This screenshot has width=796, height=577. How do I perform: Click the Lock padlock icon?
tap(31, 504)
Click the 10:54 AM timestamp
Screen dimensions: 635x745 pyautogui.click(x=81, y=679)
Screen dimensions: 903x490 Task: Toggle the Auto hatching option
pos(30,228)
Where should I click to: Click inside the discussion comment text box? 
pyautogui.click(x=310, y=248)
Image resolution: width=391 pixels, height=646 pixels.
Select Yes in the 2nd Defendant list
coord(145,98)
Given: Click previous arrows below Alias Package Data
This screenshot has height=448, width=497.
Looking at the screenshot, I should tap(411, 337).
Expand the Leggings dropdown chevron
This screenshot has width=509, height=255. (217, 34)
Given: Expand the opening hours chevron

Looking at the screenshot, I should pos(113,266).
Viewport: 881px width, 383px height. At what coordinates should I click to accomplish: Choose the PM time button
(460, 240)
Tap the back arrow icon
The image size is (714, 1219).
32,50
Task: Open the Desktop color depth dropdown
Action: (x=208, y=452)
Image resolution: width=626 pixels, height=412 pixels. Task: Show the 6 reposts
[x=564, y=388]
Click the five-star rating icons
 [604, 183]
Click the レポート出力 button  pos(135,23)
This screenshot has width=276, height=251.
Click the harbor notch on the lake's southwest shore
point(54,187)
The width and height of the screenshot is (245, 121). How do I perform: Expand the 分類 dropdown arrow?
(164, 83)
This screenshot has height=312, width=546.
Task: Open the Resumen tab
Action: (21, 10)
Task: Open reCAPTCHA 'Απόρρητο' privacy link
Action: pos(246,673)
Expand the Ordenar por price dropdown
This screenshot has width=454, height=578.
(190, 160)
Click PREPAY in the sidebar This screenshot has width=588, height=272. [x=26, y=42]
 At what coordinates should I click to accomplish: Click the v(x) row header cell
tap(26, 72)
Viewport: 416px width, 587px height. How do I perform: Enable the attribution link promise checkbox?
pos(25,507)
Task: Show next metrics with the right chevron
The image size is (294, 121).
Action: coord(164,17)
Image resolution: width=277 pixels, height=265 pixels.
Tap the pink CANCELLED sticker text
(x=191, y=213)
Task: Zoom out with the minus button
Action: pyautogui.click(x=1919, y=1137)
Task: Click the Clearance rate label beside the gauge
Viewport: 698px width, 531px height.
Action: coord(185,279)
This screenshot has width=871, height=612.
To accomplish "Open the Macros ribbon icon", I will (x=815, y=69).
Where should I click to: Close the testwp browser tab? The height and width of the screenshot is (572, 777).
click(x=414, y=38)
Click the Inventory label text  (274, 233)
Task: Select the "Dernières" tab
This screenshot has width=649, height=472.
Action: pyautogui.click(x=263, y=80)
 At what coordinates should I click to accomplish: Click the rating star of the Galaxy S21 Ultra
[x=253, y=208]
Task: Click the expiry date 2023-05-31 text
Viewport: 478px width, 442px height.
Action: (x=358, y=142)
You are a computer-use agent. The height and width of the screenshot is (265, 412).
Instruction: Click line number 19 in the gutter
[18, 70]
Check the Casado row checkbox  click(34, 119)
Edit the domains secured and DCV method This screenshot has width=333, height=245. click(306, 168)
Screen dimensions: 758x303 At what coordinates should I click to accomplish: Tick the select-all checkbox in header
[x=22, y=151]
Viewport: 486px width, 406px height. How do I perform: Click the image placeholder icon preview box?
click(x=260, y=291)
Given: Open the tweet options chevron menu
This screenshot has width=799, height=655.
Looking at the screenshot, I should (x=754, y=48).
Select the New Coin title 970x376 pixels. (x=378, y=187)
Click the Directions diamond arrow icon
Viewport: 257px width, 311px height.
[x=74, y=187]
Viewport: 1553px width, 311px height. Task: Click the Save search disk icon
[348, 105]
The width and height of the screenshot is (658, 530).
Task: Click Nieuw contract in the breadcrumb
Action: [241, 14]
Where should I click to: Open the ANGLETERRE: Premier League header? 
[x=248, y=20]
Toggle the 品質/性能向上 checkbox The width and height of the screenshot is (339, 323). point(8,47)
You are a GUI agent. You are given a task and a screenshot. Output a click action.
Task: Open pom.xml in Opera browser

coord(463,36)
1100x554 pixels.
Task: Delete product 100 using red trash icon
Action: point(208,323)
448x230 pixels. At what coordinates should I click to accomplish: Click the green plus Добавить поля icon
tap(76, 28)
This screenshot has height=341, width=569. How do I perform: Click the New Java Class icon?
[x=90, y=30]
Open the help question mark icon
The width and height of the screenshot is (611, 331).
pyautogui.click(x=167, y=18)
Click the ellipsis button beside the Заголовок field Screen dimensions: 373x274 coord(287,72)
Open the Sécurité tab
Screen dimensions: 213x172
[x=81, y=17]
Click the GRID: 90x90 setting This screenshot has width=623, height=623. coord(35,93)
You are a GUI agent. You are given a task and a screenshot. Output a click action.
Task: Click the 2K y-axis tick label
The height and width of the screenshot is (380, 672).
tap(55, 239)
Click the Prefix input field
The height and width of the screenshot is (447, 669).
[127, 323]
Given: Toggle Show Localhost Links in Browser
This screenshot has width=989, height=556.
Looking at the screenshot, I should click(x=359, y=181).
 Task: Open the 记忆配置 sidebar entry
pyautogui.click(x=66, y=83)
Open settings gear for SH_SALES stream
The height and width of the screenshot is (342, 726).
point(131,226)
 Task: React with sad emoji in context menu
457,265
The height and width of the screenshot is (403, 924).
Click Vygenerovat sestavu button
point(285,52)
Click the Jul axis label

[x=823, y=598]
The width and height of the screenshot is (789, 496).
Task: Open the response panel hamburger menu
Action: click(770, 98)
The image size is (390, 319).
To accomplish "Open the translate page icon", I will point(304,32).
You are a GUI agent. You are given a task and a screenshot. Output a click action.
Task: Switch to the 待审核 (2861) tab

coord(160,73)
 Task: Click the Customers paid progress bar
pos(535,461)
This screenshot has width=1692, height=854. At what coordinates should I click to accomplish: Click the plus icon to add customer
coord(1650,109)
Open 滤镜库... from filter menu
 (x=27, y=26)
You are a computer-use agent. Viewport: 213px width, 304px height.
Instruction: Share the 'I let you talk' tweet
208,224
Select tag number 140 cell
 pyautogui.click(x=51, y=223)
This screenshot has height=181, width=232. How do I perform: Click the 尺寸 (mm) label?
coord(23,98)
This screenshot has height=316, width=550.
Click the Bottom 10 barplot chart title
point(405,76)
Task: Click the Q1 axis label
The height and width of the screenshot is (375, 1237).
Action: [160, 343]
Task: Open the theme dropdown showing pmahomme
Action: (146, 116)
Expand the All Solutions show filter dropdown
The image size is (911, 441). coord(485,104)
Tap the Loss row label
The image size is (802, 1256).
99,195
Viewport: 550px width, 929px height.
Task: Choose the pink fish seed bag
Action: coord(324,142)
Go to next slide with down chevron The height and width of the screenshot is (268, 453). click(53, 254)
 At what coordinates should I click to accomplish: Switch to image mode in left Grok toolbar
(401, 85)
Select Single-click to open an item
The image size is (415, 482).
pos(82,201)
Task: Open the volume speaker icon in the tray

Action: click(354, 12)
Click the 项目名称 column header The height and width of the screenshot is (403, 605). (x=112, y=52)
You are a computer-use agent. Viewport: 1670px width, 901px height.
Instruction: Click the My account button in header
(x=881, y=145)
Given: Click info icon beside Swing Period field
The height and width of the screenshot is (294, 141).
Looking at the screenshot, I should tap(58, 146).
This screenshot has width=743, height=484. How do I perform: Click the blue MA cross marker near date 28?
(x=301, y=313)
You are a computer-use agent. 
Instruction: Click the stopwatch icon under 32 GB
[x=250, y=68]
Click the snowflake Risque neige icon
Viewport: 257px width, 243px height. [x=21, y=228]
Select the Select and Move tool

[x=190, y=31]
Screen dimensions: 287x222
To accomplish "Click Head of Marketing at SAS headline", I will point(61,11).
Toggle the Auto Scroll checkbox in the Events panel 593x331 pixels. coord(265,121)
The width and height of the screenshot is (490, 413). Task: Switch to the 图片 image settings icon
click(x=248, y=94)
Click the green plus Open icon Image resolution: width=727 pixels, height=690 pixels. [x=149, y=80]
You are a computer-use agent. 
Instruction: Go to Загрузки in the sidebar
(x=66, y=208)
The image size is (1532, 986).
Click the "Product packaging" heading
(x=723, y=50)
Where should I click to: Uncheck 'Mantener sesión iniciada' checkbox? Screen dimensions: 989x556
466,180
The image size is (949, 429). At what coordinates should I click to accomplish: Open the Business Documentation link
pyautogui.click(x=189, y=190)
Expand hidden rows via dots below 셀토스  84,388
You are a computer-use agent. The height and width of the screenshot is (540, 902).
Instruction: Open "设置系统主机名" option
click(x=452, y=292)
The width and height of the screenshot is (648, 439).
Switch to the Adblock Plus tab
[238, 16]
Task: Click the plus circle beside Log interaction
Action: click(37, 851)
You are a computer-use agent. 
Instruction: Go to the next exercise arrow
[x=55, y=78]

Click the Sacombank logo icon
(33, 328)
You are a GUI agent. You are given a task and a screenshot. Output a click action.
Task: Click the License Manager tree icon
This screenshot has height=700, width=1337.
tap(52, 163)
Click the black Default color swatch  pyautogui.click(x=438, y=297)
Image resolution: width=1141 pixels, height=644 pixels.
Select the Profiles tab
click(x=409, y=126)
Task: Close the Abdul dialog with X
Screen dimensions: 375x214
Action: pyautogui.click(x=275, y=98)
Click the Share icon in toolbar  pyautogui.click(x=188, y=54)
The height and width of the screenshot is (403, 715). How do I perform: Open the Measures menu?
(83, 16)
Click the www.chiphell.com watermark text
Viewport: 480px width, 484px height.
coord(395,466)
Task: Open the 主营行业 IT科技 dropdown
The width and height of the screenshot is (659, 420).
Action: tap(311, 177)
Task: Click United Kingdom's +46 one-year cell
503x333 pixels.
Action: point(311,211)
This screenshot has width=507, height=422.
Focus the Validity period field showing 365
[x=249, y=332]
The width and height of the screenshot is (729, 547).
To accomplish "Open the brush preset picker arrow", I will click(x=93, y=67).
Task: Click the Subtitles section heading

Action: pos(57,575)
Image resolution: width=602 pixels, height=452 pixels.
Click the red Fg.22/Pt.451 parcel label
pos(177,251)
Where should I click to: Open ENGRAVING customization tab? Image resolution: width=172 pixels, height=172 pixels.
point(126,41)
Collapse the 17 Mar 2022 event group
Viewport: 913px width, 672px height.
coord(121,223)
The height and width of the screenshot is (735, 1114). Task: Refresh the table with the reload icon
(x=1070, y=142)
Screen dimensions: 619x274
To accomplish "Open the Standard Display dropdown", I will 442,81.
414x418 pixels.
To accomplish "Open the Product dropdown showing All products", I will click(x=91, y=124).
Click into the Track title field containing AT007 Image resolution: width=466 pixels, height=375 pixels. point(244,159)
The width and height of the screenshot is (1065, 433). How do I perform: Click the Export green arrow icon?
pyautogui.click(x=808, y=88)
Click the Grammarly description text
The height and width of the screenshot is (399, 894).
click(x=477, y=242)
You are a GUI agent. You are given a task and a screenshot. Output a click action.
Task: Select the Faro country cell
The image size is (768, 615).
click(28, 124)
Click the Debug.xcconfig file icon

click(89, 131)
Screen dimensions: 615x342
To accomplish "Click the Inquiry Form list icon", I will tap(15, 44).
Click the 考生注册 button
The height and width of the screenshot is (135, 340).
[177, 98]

******

▸ **Work instruction**
Retype only this range exactly: the first line of the data through the line where "Given: Click previous" appears.

▸ **Solution for this exercise**
This screenshot has width=796, height=577. How do I perform: Click the Lock padlock icon?
tap(31, 504)
Click the 10:54 AM timestamp
Screen dimensions: 635x745 pyautogui.click(x=81, y=679)
Screen dimensions: 903x490 Task: Toggle the Auto hatching option
pos(30,228)
Where should I click to: Click inside the discussion comment text box? 
pyautogui.click(x=310, y=248)
Image resolution: width=391 pixels, height=646 pixels.
Select Yes in the 2nd Defendant list
coord(145,98)
Given: Click previous arrows below Alias Package Data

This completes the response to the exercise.